Gilead Sciences, Inc has announced that it has submitted a supplemental New Drug Application (sNDA) to the U.S. Food and Drug Administration (FDA) for the approval of once-daily Truvada (emtricitabine/tenofovir disoproxil fumarate) for pre-exposure prophylaxis (PrEP) to reduce the risk of HIV-1 infection among uninfected adults. Truvada was approved by the FDA in 2004 for the treatment of HIV-1 infection and is currently the most-prescribed antiretroviral treatment in theUnited States.

Eventually, if the sNDA is approved, Truvada would be the first agent indicated for uninfected individuals to reduce the risk of acquiring HIV through sex, a prevention approach called PrEP. The sNDA is based on the results of two large placebo-controlled trials of Truvada as PrEP, sponsored by the U.S. National Institutes of Health (NIH) and the University of Washington. Several other clinical studies support the use of Truvada for HIV risk reduction.

The data from these large-scale clinical trials suggest that Truvada may have a role to play in meeting the urgent public health need to reduce new HIV infections. Gileadis proud to have played a part in helping to define the use of Truvada as a potential new prevention tool.

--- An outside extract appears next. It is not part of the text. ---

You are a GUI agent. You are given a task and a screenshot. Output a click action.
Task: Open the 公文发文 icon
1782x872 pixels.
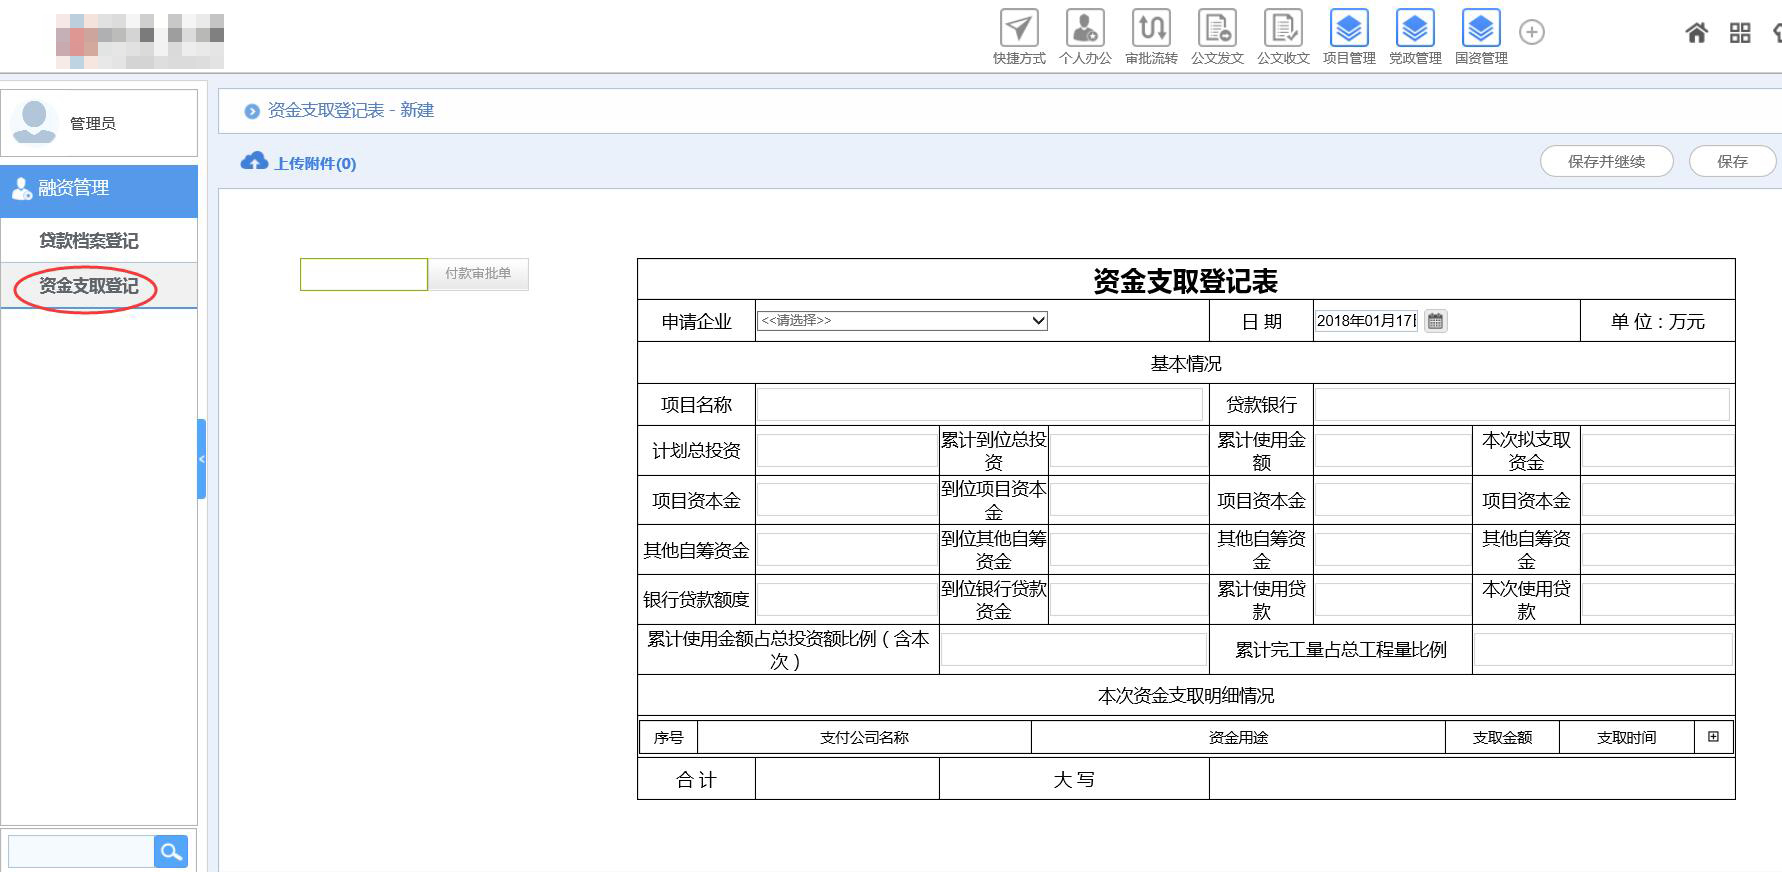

Truvada is not currently indicated to reduce the risk of HIV infection.

According to current Centers for Disease Control and Prevention (CDC) data, each year some 50,000 people are newly infected with HIV in the United States. Despite extensive efforts to prevent infections using existing interventions, the HIV incidence rate has remained steady for many years. More than half of new infections (61 percent) occur among men who have sex with men, and nearly a quarter (23 percent) occur among women.